• BountifulEggnog [she/her]@hexbear.net
    link
    fedilink
    English
    arrow-up
    4
    ·
    11 months ago

    Of course, you could also train a LLM to utilize ControlNet settings solely through prompts, since LLMs allow us to use our own personal vocabulary as a high-level Natural Language Programming language.

    I really don’t understand what you mean by this. It sounds like a very inefficient way to use controlnet. What settings would you be tweaking with an llm? Why would you use an llm for that, instead of a slider/checkbox?

    • SubstantialNothingness [none/use name]@hexbear.net
      link
      fedilink
      English
      arrow-up
      1
      ·
      11 months ago

      I wouldn’t do it lol. But you could create a workflow in which you could make similar products using only prompts and some custom tooling.

      The creator of this piece said that it can’t be made by a prompt. What they are insinuating, is that different inputs make their outputs more or less superior.
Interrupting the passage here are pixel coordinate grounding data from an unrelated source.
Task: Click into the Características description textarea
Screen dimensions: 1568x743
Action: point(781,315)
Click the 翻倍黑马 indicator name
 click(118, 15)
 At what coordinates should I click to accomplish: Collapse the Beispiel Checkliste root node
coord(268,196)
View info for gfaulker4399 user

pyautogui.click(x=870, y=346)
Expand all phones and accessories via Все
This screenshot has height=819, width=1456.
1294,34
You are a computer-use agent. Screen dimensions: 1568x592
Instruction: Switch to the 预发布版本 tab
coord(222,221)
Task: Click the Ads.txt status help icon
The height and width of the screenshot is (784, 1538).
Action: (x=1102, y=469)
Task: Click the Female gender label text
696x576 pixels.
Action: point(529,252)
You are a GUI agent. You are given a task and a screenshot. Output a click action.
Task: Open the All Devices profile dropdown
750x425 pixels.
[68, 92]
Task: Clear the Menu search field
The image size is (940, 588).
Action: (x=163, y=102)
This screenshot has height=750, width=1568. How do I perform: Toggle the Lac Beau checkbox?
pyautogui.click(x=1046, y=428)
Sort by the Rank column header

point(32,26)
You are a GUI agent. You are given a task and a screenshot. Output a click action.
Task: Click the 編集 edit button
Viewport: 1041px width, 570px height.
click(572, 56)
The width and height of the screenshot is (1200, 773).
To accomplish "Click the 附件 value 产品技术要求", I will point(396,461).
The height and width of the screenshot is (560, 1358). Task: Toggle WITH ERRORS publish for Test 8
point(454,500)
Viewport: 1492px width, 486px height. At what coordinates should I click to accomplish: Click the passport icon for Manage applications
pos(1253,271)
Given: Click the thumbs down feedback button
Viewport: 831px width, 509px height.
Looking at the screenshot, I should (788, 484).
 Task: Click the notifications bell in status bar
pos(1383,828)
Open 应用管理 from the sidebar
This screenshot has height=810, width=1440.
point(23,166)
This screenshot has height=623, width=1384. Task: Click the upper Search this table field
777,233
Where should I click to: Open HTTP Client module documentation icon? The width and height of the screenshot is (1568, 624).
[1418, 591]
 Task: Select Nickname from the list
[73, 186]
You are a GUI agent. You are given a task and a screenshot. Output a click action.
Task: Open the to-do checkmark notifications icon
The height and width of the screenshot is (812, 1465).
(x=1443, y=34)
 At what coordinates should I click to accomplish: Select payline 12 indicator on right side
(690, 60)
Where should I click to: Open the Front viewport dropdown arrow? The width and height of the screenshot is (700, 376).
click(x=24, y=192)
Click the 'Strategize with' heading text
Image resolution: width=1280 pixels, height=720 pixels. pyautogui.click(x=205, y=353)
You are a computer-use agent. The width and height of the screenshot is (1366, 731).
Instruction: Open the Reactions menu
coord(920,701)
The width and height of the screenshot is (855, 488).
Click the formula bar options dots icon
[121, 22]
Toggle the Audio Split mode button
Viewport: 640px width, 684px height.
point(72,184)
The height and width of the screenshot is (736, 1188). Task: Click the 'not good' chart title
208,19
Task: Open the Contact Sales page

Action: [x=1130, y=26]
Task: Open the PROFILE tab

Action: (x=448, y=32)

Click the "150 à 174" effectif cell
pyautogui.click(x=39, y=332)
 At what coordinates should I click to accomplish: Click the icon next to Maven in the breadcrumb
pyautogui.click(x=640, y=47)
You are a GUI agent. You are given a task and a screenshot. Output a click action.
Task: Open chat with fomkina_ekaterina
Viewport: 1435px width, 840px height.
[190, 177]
But that’s such an arbitrary and ignorant argument when you come at it from the view of LLM product design.

      It used to be that parameters were input at the command line. Obviously this becomes impractical for mature use cases, so UI frontends were created to give us sliders and checkboxes. That matches the kind of environments that they are already using. But these are also typically power users (by interest, not necessarily competency) and we’ve seen a new iteration of UI designs for consumer LLM products like Dall-E and Midjourney. Just because the LLM has a user-friendly skin does not mean the functionality is any less capable - you can pass parameters in prompts, for example.

      But if you were to have a use case for a product that uses ControlNet with only prompts, like I said, it would benefit from extra tooling: Presets, libraries, defaults, etc. With these in place more powerful functionality would be more quickly accessible through the prompt format. I’m not Nostradamus, but one area in which simpler inputs are much more desirable than power user dashboards, is in products that are intended to be used by drivers (not all of which are related to the act of driving itself - like voice2text messaging).

      I guess my point is that the argument that “my sliders are better than your prompt” is like saying the back door gets you into the house better than the front door, it’s really nothing more than a schoolyard pissing contest that shows a limited perspective on the matter.